Willem Hendrik Buiter was born on September 26, 1949, in The Hague, Netherlands. His father, Harm Buiter was an economist who worked for the trades’ union and had served as Mayor of Groningen. In 1962, Buiter was enrolled in the European School in Brussels, he received his European Baccalaureate from there in 1967. Following that, he enrolled in the University of Amsterdam, which he left a year later, after studying Political and Social Science. In 1968, he attended the Emmanuel College, Cambridge, and in 1971, he received his Bachelor’s degree in Economics and his B.A. with First-Class Honours. In 1972, he received his master’s degree in Economics, and later, in 1973 and his was awarded his M.Phil, that too, in Economics. In 1975, Buiter received his Ph.D. in economics at the Yale University. In 1979, his thesis “Temporary Equilibrium and Long-Run Equilibrium”, was published
He began his career in 1975, as the Assistant Professor of Economics and International Affairs at the Woodrow Wilson School of Princeton University. In 1976, he left Princeton for the post of an Economics lecturer at the London School of Economics and Political Science. In 1977, he was offered the post of a Research Associate in the Financial Markets and Monetary Economics Program of the National Bureau of Economic Research, he maintained this post till 2011. In 1980, he shifted to the University of Bristol as a professor of Economics.

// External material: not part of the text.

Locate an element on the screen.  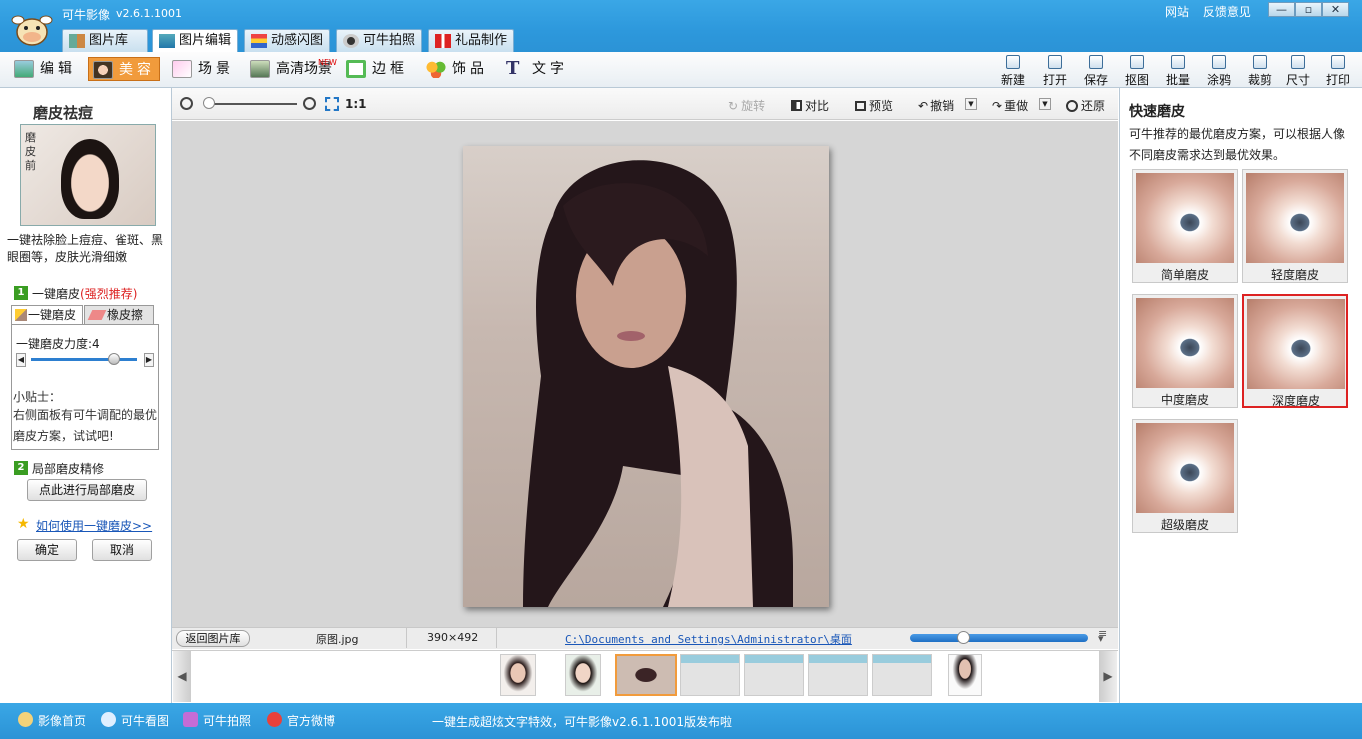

In 1982, Willem Buiter accepted the post of Cassel Professor of Economics at the London School of Economics with special reference to money and banking. However, in 1985, he left LSE once again to teach Economics at Yale. In 1989, he was made a correspondent of the Royal Netherlands Academy of Arts and Sciences. In 1994, he left USA upon accepting the position of a Fellow of Trinity College, Cambridge, and professor of International Macroeconomics at the University of Cambridge. In June 1997, he was made an external member of the Bank of England’s Monetary Policy, he maintained this position till 2000.

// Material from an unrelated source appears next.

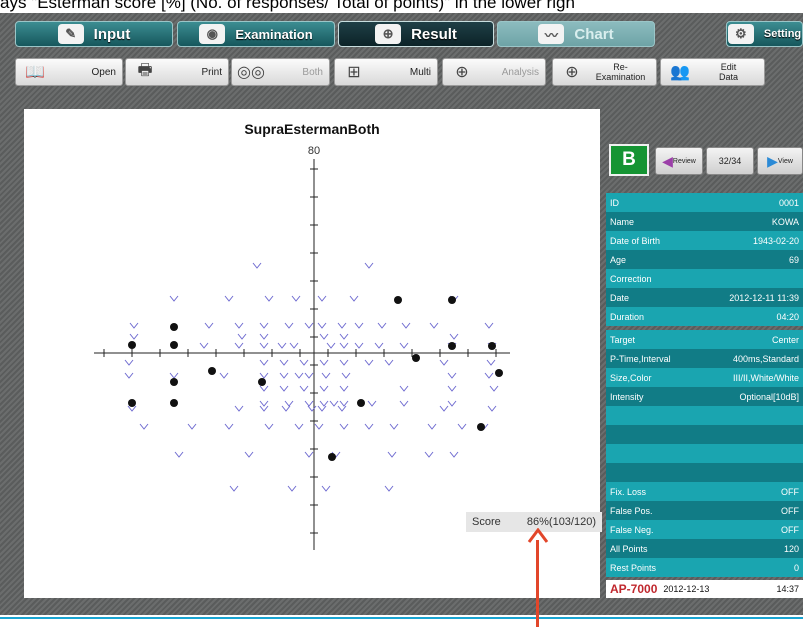  I want to click on open-button: 📖 Open, so click(69, 72).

In June 2000, he was appointed the Chief Economist and Special Advisor to the President at the European Bank for Reconstruction and Development. In 2005, Buiter returned to teaching and began working as a professor of European Political Economy at the European Institute of the London School of Economics and Political Science. Meanwhile, Buiter also held the position of an International Advisor of Goldman Sachs International, a position he enjoyed till 2010. In 2010, he joined Citigroup as its Chief Economist.
Buiter has authored six books on international macroeconomics, including hugely celebrated economic journals such as International Macroeconomics, Principles of Budgetary and Financial Policy, Macroeconomic Theory and Stabilization Policy and Budgetary Policy, International and Intertemporal Trade in the Global Economy among others. He has also made several notable contributions to financial and economical journals, including the Financial Times.
Willem Buiter has been placed on the list of Top 100 Global Thinker by Foreign Policy, in 2009 and 2012. He has received numerous awards and honors such as the Honorary Doctorate from the University of Amsterdam “for his important contributions to macroeconomic research, monetary and macroeconomic policy and the public debate on these issues”, Mr N.G. Piersonpenning (the N.G. Pierson medal) and the CBE (Commander of the British Empire) for his ‘services to economics.’